Rob Schoenbaum/ZUMAPRESS/Newscom
Snus, a nicotine-laced-tobacco product, has been credited with helping to reduce smoking-related deaths in Sweden, where it was invented and is widely used.
In the United States, the Food and Drug Administration requires snus to carry the exact same warning labels as cigarettes, cigars, and chewing tobacco. It's been more than a year since Swedish Match, the maker of snus, asked to identify its product to Americans as what it is—as safer alternative to cigarettes—but last week the FDA said it won't be allowing that to happen anytime soon.
In a ruling issued on December 14, the FDA told Swedish Match that the company's products—snus consists of a small packet, similar to a tea bag, filled with tobacco powder and placed in the upper lip, in a manner similar to chewing tobacco but without the need for chewing or spitting—would have to continue carrying a warning about the potential for tooth loss and gum disease. The federal agency deferred a decision on whether snus could be advertised as less dangerous than cigarettes, but indicated that it would continue working with Swedish Match to advance its application.
"We took a major step towards our vision 'a world without cigarettes' by having the first [Modified Risk Tobacco Product] application ever accepted by the FDA in history and we believe it's a sign that we're moving in the right direction," said Swedish Match in a statement to Medpage Today, a trade journal.
The so-called MRTP designation was created by a 2009 law allowing the FDA to evaluate tobacco products that could be less harmful than smoking cigarettes.
In the application filed with the FDA in August 2014, Swedish Match proposed a label that says "no tobacco product is safe, but this product presents substantially lower risks to health than cigarettes."
Snus submitted an MRTP application in August 2014 and, if approved, could be the first product to gain that designation. That would be a significant marketing victory for the Swedish Match, which is still trying to break into the American market.
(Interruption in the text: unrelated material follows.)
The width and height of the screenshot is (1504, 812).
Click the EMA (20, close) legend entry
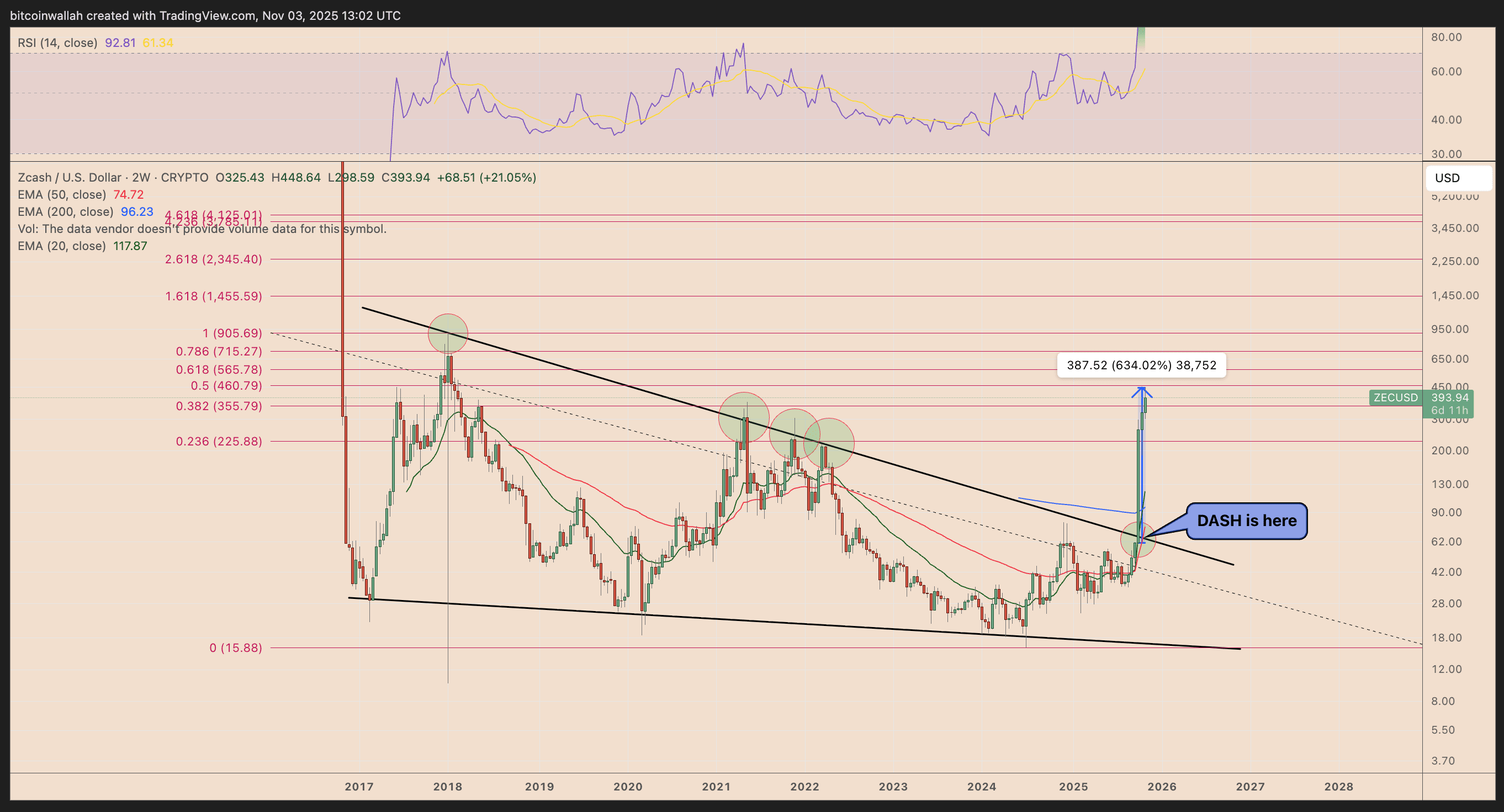tap(62, 246)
Still, this is about more than just marketing. Several studies have shown that snus is indeed a safer alternative to cigarettes and an effective pathway to getting smokers to quit.
A peer-reviewed study published in Tobacco Control found that snus delivers high levels of nicotine with lower concentrations of other chemicals found in cigarettes and "does not appear to cause cancer or respiratory diseases." A study conducted in Norway and published in Nicotine and Tobacco Research found that using snus was much more effective at getting smokers to quit using cigarettes than nicotine replacement products like patches and gum. Snus-ers were three times as likely to quit smoking as smokers using nicotine gum, the researchers found. They believed snus was so effective because it delivered a nose of nicotine that was almost the same as cigarettes and provided a "sensory effect that medicinal nicotine products perhaps lack" because snus smells and tastes like tobacco.
Brad Rodu and Philip Cole, researchers at the University of Alabama at Birmingham, reported in 2007 that 200,000 smoking-related deaths per year could be prevented if tobacco uses across the whole of the European Union adopted snus at the same level as Swedes. (Snus is banned in most of Europe, even though cigarettes are legal, an arrangement that Reason's Jacob Sullum has described as "banning bows and arrows as an intolerable threat to public safety while allowing a free trade in machine guns.")
As I wrote last month in questioning why the FDA hadn't yet made a decision about snus' MRTP application: Approving Swedish Match's application to pitch snus as a safer alternative to smoking would probably save American lives, but it would create more competition for Nicorette gum and other pharmaceutical stop-smoking products like Chantix. It's worth noting that Mitch Zeller, director of the FDA's Center for Tobacco Products, is a former lobbyist for GlaxoSmithKline, a major pharmaceutical company that happens to manufacture Nicorette Gum.